Snape's hands moved restlessly across the desk. "The Dark Lord needs no reason to make those around him suffer."

"Wait." It was too easy, too simple. He'd believed Aunt Petunia and Uncle Vernon when they told him his parents died in a car accident. He'd believed the mirror of Erised, when he'd been spellbound by its image. But they'd all been lying. And Snape was the biggest liar of them all. There was something wrong with his story, something off. "Why would Voldemort—"

"The Dark Lord," Snape hissed.

"Why would Voldemort," repeated Harry firmly, "care if my mum remembered my dad?"

Snape's voice wavered. "He would not. She was merely a means for him to experiment in a new dark art."

"Then why rip him from her memories? Why not Aunt Petunia or the color blue or the works of Shakespeare? Why pick him?"

Twisting shadows deepened in Snape's face. "I believe he considered it a gift. A token for the loyal servant who discovered a powerful new spell for him."

Loyal servant. Rumors he'd heard about Snape's past clicked into place. Dark Arts. Death Eater. "You did this. You gave him the spell that destroyed her mind."

Snape slammed his fist into the desk. "I didn't know how he would use it!"

All this devoted husband and father talk, but he was still the Snape that Harry remembered. The one who yearned to teach the Dark Arts. Who took advantage of any weakness. Who would love nothing more than to erase Harry and his father. "You didn't know? It sounds like it was your idea. Christmas came early for you."
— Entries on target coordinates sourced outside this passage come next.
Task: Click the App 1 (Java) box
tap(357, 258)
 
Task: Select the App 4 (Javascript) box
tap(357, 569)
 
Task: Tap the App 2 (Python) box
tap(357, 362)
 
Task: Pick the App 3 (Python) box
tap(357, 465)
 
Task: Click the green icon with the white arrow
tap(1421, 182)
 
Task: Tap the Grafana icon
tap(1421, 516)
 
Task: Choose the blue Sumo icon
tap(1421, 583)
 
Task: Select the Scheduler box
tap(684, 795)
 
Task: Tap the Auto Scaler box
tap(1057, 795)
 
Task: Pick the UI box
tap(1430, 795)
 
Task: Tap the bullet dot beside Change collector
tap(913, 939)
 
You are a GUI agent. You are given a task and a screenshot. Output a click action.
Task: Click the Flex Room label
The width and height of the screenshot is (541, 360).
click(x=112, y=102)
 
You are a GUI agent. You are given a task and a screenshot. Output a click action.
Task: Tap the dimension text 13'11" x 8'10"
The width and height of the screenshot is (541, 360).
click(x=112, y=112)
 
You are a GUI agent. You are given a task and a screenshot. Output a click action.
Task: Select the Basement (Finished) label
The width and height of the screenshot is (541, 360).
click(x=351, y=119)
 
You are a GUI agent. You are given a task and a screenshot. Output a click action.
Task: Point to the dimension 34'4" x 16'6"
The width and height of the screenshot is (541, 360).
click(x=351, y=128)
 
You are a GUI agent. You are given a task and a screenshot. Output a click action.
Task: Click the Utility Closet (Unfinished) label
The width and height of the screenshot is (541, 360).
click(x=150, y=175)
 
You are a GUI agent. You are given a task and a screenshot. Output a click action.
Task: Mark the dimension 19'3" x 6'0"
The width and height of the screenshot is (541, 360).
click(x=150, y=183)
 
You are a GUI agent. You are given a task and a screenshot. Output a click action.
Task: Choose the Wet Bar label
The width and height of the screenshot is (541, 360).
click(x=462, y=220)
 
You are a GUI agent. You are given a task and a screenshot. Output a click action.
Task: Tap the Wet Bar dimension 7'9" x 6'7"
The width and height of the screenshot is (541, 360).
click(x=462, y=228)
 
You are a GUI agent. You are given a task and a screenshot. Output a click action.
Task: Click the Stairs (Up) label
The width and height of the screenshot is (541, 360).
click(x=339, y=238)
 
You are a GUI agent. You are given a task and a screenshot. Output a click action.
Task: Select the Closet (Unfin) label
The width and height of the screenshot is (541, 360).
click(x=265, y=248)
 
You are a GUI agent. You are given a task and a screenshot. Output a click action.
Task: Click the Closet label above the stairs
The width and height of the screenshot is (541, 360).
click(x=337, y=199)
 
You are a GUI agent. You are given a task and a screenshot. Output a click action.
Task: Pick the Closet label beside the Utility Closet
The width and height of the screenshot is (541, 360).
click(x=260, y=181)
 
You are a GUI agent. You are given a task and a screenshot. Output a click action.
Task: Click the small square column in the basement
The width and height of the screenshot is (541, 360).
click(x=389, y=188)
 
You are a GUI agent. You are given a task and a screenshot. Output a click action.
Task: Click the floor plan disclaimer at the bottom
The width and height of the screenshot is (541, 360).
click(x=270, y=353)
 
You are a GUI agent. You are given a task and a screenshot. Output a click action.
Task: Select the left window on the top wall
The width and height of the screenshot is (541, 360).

Snape stood, his chair clattering to the floor. "You think I would ever wish for this? That I would want her to suffer?"

Harry advanced on him. "This is revenge. Doesn't matter that my dad was killed, you still want him to pay. You don't love her. You've torn up my family. You've stolen my family!"

The air blew out of him as he was thrown against the dungeon wall. He hadn't even seen Snape draw his wand. He struggled, but he was held fast to the wall, an invisible weight pressing against him.

Snape grabbed him by the collar. "You vile hobgoblin. You're the one who replaced my son."

Harry yanked at the hand holding him, but it was like steel.

Snape was inches away, his breath clammy, his lips pulled back. "You think you have some right to judge me? You have no idea what a family is."

And then Harry was free, tumbling. His breath whooshed back as he landed with a skid on the floor. The classroom door swung open.

Snape stood in the shadows, his back to Harry. "Get out."

Harry stumbled to his feet and ran, heart banging in his chest. He dove down the corridors, getting turned around. The passages got deeper and darker, until he thudded into a dead end. He pounded his fist into the wall, but he couldn't even chip the stones.

He did know what a family was. He'd seen how the Dursleys were with each other. He'd seen Ron's family. And more than that, he knew. He didn't need to have a family to know what it should feel like. He knew that he would never create a curse like that, never hurt them.

He straightened, dragging in the damp air until his breath slowed. Student voices echoed from somewhere up ahead. Listening carefully, he began retracing his steps. He'd go to Dumbledore, tell him what was going on. He had to find a way to keep his mum safe, to keep her away from Snape. He wasn't going to let anything happen to her. Not this time.